ランナーズハイがあるようにドライバーズハイもあり、アドレナリンが脳内に大量分泌され、何人たりとも侵されざるサンクチュアリの如き心の領域が「ゾーン」であり、そこに到達するとS660と恵州むつみはクルマと人との境界が曖昧になり、完全なる融合を果たしたような陶酔感と共に視界も精神もクリアになり、ただ背中からエンジン音とエキゾーストノートと4本のタイヤのスキール音だけが聞こえてくる。








峠で最速になりたかった訳でもないし、ましてや「ローズ・ゴースト」なんて異名を持つ事になるなんて思いもよらなかった。
ただひたすら恵洲むつみはストイックにラインを攻めているだけだ。







ギリッ!
奥歯を噛み締める音が車内に響く。
1ミリでも自分の理想のイメージに近い運転を求め、ヒリヒリするような緊張感をひたすら追い求めていた。
「芸術的」なドライビングというよりはパガニーニのバイオリンのごとき「破壊」と「創造」的なそれを目指していたが、やはりセオリー通り走らないとタイムは縮まらない。
「破壊的」という事は既成のモノをただブチ壊す事ではないし、「創造的」であるという事は常に新しいものを生み出す事ではないと恵州むつみは知らないし、未知は知る喜びを満ち溢れている事をまだ解っていない。







「私は親に敷かれたレールの上なんか走らない!自分の進むべき道は自分で決めるわ‼︎」
むつみは自身が熱中出来るワインディングロードが「自主的に選んだ人生の道」のシンボルだと信じている。







拝金主義な両親のことが嫌いだし、ましてや親に決められた人生なんてまっぴらだし、親に言われて通ってるお嬢様学校も苦痛でたまらないし、金持ちの女子生徒達の高級グルメ自慢のたわいもない会話に対しては憎悪すら覚えている。

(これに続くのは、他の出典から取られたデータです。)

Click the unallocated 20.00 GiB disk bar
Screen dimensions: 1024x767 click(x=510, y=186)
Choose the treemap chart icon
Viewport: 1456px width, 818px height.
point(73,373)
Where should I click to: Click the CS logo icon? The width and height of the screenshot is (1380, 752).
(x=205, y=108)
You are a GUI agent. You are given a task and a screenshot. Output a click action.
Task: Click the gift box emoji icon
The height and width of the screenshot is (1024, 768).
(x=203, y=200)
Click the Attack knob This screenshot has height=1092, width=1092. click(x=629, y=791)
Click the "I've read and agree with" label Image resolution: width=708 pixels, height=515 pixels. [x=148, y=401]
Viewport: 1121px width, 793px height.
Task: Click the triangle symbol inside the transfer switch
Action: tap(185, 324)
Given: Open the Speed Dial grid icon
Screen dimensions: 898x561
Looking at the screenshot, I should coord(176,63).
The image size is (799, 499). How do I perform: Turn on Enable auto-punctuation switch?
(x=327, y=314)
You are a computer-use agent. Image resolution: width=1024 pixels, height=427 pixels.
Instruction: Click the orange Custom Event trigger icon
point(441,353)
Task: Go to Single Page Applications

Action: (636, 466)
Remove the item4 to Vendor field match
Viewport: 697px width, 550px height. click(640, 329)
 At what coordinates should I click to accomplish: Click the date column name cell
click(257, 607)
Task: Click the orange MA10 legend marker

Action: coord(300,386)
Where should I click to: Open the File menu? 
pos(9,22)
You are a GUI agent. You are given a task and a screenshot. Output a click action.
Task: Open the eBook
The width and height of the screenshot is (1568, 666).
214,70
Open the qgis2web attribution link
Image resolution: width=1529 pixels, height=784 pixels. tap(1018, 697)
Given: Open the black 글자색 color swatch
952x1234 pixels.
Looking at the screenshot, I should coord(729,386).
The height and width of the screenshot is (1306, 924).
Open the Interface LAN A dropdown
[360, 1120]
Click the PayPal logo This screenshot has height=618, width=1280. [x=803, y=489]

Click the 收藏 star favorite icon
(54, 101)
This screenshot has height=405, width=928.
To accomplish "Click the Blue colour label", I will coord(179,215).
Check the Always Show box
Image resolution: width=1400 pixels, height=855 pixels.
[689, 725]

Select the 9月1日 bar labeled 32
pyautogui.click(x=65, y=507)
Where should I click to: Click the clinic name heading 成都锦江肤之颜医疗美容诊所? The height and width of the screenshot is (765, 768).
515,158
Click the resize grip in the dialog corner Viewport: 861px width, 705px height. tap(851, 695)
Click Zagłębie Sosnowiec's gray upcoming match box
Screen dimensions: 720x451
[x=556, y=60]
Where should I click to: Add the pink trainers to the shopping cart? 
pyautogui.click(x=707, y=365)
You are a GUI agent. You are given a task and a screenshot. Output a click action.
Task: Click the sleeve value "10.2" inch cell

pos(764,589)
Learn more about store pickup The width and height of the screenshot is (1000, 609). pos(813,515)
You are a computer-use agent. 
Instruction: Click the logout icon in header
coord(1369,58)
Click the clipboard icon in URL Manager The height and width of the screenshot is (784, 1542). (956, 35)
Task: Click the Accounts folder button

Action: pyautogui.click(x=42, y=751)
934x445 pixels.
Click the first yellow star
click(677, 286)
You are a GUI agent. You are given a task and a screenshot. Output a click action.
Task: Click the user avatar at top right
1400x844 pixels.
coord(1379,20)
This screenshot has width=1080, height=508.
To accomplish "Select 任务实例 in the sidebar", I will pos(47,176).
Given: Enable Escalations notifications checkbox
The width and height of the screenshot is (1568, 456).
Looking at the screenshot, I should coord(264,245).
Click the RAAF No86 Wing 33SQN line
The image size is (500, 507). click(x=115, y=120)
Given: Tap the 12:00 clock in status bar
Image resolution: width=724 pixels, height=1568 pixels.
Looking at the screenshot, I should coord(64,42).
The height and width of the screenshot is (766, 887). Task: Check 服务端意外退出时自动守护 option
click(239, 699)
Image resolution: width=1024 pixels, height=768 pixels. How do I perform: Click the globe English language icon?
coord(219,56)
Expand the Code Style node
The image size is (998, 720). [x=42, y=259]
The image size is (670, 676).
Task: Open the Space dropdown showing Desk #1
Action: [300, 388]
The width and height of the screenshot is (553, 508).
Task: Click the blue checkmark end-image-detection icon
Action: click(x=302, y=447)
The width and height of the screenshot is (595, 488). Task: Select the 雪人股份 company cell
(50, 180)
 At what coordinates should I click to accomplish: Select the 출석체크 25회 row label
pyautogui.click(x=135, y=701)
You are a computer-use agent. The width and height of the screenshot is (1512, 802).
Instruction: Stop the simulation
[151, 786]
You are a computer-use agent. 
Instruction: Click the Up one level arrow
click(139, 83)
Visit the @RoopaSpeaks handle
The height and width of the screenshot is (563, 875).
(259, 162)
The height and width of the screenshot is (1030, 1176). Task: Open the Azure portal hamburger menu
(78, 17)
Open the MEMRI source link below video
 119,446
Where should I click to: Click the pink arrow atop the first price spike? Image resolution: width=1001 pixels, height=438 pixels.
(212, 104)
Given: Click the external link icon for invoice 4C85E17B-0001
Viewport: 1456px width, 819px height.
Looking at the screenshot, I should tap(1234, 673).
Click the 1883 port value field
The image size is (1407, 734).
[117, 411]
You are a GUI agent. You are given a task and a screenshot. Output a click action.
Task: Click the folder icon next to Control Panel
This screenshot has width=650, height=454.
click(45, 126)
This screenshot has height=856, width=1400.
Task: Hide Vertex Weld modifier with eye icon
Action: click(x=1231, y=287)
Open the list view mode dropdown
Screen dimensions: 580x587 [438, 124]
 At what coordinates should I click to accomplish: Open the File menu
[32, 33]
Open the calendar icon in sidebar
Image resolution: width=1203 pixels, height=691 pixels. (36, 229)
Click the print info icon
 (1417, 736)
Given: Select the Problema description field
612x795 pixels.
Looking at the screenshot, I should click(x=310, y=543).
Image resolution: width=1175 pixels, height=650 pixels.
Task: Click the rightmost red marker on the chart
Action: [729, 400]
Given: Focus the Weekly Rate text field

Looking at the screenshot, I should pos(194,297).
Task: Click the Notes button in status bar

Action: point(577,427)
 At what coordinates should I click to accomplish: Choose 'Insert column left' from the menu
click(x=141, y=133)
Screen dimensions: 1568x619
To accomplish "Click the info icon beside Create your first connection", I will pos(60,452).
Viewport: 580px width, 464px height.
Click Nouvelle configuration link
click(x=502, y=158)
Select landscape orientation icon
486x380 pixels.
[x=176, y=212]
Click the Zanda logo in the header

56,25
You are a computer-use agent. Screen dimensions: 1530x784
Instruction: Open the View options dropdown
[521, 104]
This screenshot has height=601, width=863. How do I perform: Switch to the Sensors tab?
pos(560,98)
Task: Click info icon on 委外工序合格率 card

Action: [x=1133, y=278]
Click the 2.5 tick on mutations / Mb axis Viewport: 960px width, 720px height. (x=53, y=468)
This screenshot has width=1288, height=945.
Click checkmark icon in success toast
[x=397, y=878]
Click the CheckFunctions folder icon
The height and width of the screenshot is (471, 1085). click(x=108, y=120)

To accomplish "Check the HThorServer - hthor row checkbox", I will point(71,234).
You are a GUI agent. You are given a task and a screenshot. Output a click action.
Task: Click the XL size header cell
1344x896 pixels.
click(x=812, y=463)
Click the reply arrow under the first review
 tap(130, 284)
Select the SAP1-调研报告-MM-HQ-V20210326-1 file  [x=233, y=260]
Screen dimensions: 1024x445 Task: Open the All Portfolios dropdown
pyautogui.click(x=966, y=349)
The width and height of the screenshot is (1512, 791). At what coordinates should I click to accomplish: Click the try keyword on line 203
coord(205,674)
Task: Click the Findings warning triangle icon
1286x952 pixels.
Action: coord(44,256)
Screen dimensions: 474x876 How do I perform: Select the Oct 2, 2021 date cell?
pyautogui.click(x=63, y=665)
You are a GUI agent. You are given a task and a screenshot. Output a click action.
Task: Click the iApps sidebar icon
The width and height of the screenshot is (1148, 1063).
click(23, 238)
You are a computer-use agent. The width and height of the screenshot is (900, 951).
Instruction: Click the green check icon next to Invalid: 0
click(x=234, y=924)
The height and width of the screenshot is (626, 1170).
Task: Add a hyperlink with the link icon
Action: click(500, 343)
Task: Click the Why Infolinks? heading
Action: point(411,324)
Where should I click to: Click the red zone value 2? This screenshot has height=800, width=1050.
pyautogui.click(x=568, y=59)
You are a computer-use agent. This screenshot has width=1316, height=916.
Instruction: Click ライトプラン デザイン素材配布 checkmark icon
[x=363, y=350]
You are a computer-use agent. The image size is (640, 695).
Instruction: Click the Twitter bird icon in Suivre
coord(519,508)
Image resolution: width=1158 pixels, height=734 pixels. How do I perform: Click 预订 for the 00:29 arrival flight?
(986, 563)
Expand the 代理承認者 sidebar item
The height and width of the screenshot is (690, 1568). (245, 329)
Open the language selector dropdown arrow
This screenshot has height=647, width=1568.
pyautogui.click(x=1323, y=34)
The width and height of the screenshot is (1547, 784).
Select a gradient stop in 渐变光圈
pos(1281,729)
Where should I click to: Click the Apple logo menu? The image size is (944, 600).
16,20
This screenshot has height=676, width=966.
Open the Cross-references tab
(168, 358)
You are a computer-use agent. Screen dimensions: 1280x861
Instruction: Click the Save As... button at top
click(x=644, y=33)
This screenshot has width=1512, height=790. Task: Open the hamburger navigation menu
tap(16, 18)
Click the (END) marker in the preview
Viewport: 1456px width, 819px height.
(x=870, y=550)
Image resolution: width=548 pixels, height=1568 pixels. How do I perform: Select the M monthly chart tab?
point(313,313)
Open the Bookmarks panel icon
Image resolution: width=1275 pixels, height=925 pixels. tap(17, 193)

今日もクラスメートが「帰りにカフェに行かない?ミルクレープが美味しい店が出来たんだって」と誘われたが、







「ミルクレープ? 何、それ??私、今日峠に行く日だから行けないわ。走る前は飲食しないの。体重を1gでも増やしたくないし、グラム単位で重量削っている私のS660に重量化は許されないの。また、誘って」と一刀両断した。
当然の帰結としてクラスでは孤立するが、しがらみがない分むつみにとっては楽なのだ。






誰かと繋がりたいとかまるで思っていないので上っ面な友達も必要ない。
いつか誰かと解りあえる日が来るかもしれないという予感を孕んで何年経ったかももう忘れてしまった。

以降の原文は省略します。